## Required work
With pictures left out, please repeat word for word the lines from the one containing "Viewport: 1237px width, 789px height." through the end of the records.

Stored items:
-*-*-

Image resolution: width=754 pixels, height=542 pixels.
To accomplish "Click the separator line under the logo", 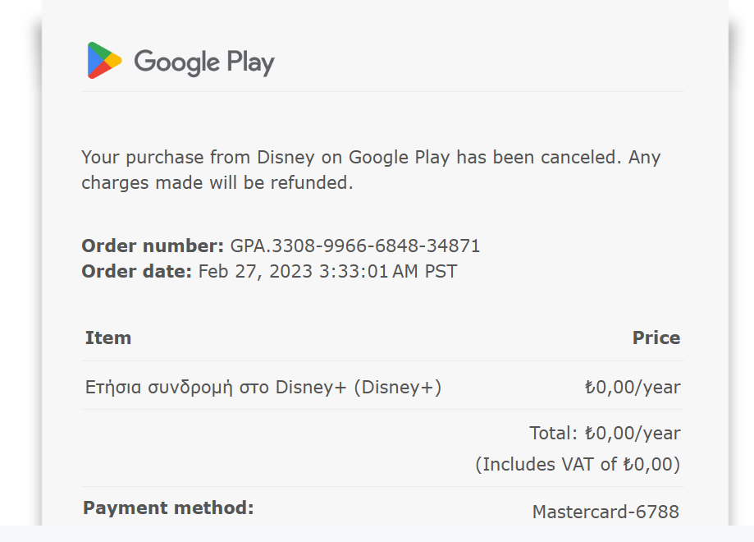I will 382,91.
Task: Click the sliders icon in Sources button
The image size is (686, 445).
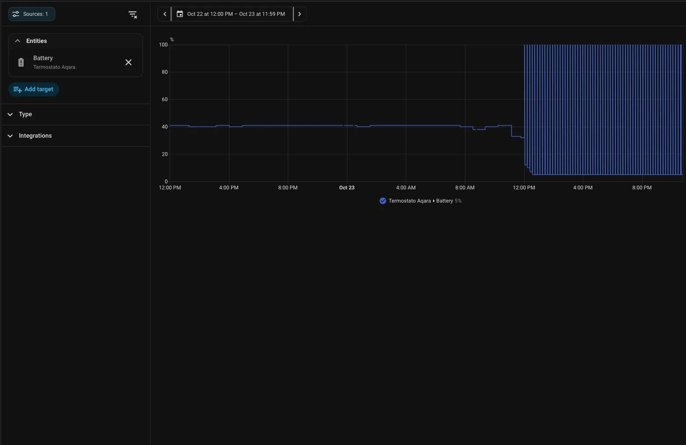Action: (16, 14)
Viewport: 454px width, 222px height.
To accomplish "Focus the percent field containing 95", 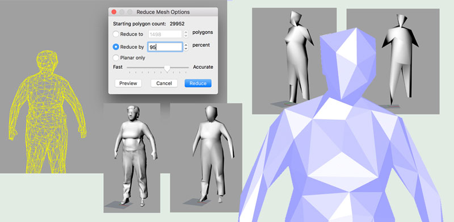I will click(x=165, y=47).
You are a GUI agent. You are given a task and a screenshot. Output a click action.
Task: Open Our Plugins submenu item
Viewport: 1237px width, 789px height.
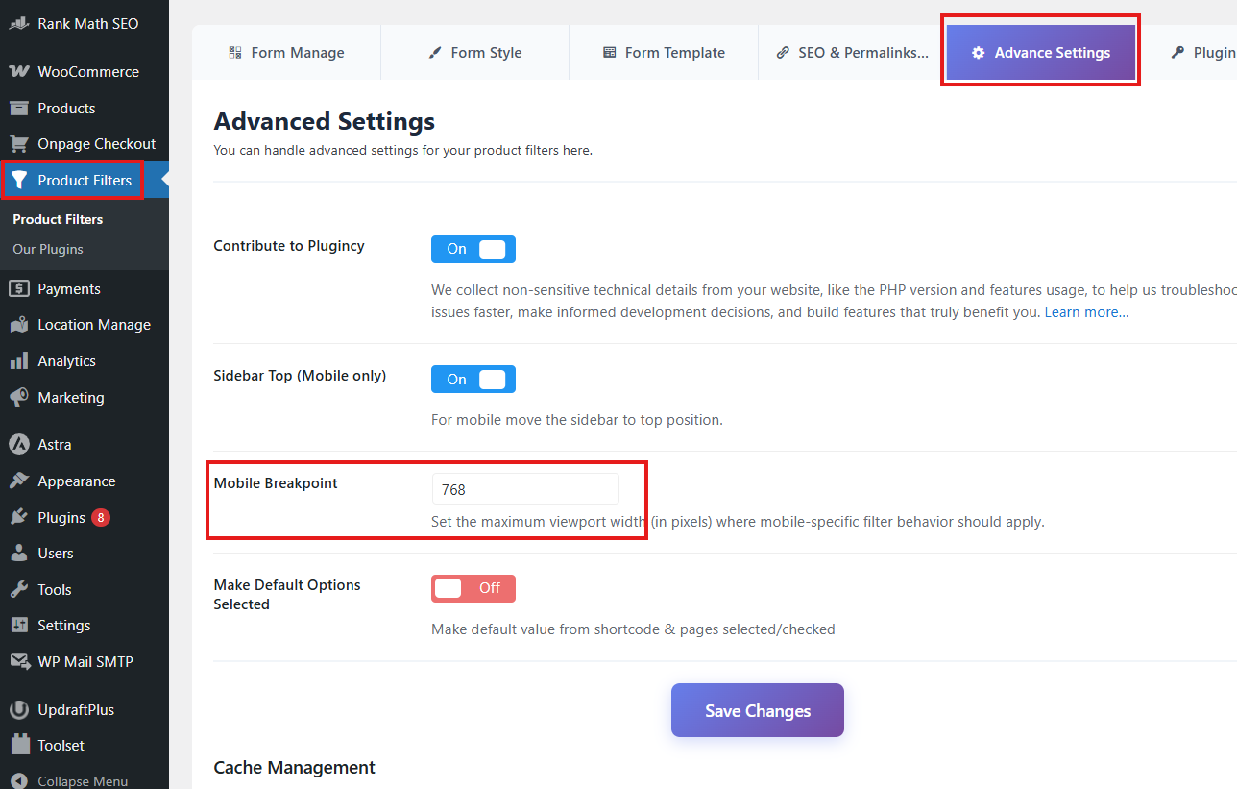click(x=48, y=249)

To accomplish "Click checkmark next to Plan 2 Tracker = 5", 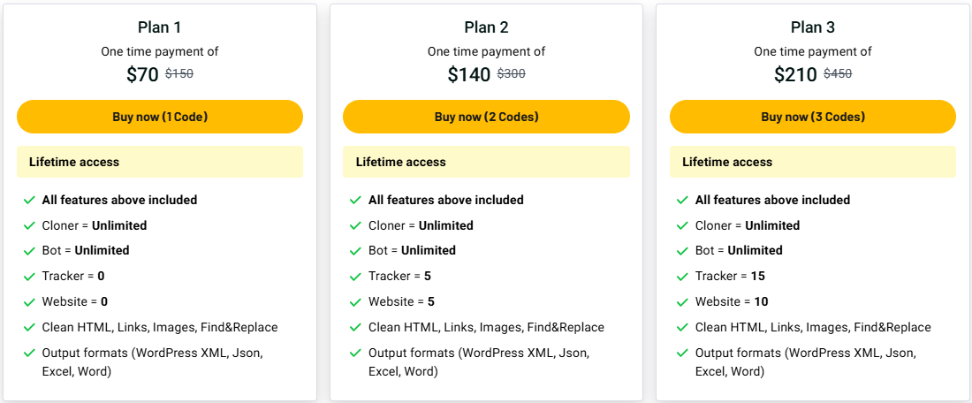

-*-*-

## Completed task
Viewport: 1237px width, 789px height.
click(x=48, y=249)

To accomplish "Click checkmark next to Plan 2 Tracker = 5", 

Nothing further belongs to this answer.